- _EXERCISE_: Among the entries below, one line contains "Open the blue fishing" and another contains "You are a computer-use agent. The image". Transcribe those two lines and every line between them, exactly.

===== RECORDS PROVIDED

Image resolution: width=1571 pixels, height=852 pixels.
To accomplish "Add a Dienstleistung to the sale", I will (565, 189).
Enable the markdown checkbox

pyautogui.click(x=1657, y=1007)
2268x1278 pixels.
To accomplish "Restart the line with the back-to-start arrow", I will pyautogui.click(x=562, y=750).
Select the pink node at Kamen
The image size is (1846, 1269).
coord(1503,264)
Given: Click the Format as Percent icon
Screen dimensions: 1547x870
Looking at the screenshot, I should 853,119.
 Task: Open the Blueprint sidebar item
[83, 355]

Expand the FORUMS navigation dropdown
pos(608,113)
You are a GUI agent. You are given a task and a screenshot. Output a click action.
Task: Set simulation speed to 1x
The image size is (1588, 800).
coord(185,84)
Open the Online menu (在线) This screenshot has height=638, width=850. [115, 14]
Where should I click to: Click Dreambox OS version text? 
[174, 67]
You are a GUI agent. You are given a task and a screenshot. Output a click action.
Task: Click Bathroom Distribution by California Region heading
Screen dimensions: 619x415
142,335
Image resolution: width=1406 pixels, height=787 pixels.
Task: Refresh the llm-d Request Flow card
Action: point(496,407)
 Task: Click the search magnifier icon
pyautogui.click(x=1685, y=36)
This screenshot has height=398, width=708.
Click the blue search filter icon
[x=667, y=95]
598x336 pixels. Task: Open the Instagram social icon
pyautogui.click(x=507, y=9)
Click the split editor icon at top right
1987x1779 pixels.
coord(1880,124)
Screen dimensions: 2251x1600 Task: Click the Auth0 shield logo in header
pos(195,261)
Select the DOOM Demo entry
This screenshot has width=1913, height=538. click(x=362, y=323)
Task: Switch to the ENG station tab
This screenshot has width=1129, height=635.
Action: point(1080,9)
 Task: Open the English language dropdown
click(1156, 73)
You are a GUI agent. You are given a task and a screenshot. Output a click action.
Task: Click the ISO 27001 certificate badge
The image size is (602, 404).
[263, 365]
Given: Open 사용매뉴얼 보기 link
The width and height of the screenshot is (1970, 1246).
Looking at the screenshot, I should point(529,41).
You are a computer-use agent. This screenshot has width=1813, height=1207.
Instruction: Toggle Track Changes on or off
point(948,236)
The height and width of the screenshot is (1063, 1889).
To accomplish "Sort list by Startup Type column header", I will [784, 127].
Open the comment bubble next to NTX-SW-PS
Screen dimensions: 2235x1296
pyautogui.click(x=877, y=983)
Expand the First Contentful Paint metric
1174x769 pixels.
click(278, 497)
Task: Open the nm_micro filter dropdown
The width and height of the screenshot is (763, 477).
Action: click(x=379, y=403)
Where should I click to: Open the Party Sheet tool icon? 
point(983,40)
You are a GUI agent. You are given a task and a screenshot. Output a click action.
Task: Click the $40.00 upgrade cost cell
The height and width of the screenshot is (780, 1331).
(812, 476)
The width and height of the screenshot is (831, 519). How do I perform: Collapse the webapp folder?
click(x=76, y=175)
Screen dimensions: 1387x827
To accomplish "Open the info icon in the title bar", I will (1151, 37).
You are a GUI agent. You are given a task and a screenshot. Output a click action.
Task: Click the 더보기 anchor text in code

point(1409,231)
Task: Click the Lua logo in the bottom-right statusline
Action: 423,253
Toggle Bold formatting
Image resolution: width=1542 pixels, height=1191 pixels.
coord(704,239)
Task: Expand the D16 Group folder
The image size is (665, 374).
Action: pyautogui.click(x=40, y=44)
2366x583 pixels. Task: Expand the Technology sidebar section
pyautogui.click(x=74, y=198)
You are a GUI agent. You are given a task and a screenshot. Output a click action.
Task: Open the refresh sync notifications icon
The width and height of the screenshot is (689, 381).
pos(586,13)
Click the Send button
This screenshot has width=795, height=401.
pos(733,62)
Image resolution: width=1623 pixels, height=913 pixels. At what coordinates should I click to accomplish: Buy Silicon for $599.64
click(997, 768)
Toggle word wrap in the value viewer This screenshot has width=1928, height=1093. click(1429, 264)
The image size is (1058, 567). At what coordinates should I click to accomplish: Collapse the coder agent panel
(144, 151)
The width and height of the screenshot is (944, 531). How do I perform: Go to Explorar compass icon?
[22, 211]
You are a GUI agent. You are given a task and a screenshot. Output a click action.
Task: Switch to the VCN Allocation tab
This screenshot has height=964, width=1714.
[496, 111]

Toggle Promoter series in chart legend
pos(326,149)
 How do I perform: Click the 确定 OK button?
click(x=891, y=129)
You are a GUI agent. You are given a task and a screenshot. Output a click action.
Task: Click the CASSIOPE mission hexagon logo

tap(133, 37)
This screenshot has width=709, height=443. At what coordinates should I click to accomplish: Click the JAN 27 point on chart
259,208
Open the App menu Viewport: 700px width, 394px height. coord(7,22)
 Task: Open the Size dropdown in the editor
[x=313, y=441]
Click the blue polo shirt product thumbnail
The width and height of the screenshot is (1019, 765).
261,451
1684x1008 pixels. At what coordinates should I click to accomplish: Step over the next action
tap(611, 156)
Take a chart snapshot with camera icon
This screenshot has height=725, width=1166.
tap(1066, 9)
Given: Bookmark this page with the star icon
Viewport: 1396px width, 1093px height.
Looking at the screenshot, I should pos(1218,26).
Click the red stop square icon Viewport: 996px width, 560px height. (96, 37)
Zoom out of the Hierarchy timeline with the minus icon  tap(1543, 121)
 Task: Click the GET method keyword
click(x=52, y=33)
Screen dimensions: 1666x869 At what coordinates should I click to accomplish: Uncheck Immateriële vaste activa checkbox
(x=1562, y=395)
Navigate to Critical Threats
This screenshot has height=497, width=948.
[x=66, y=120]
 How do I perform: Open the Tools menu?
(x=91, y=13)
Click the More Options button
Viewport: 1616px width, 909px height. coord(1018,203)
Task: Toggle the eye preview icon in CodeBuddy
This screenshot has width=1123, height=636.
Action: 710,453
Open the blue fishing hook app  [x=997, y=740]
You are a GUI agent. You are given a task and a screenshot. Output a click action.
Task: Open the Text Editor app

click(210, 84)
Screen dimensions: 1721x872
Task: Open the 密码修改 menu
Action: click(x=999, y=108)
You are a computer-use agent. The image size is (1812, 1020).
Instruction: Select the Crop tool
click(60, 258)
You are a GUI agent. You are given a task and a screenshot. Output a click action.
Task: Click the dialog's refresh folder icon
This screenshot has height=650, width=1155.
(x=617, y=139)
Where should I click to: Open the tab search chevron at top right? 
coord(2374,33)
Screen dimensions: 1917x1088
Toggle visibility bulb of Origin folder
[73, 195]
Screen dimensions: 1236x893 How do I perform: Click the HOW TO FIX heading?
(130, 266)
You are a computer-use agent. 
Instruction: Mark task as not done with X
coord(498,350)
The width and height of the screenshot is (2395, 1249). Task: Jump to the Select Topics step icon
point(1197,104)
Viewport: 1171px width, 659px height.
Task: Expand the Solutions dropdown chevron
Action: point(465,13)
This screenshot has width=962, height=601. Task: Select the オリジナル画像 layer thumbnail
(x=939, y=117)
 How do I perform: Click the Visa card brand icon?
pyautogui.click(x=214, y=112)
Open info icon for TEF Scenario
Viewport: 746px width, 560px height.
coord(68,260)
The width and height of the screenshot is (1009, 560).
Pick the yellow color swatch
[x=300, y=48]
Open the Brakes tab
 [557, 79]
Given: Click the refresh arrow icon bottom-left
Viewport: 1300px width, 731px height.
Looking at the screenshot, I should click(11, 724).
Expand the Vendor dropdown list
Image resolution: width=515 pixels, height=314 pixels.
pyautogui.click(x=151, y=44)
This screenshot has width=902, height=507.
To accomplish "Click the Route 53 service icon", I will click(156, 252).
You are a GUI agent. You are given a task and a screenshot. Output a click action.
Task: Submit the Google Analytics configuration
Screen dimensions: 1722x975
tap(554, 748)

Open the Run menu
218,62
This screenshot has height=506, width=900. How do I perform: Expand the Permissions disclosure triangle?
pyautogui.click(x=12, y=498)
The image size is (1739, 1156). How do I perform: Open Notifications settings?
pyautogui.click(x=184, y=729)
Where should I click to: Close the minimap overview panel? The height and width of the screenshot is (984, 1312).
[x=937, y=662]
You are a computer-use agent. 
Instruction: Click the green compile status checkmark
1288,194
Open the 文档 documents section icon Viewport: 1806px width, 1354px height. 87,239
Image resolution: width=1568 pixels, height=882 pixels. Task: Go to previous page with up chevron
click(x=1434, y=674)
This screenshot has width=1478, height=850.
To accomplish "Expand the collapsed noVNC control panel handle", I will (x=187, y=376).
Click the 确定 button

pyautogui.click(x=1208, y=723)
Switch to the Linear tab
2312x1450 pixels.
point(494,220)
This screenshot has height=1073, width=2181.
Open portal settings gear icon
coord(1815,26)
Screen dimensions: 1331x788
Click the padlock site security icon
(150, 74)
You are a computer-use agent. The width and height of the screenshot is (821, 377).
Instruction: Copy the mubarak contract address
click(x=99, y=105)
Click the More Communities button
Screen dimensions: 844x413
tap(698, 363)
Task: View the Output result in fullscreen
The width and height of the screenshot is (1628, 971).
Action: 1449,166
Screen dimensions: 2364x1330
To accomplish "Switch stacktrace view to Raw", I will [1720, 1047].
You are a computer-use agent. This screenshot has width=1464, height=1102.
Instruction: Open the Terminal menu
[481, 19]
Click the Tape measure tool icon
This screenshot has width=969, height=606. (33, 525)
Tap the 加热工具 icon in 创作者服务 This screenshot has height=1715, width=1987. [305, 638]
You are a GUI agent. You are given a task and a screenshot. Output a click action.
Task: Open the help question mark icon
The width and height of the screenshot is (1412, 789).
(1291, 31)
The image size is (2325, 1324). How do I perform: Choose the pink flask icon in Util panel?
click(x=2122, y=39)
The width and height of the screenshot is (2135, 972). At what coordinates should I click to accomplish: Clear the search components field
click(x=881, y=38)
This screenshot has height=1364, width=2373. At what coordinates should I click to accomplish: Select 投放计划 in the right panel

==========

- _EXERCISE RESPONSE_:
Open the blue fishing hook app  [x=997, y=740]
You are a GUI agent. You are given a task and a screenshot. Output a click action.
Task: Open the Text Editor app

click(210, 84)
Screen dimensions: 1721x872
Task: Open the 密码修改 menu
Action: click(x=999, y=108)
You are a computer-use agent. The image size is (1812, 1020).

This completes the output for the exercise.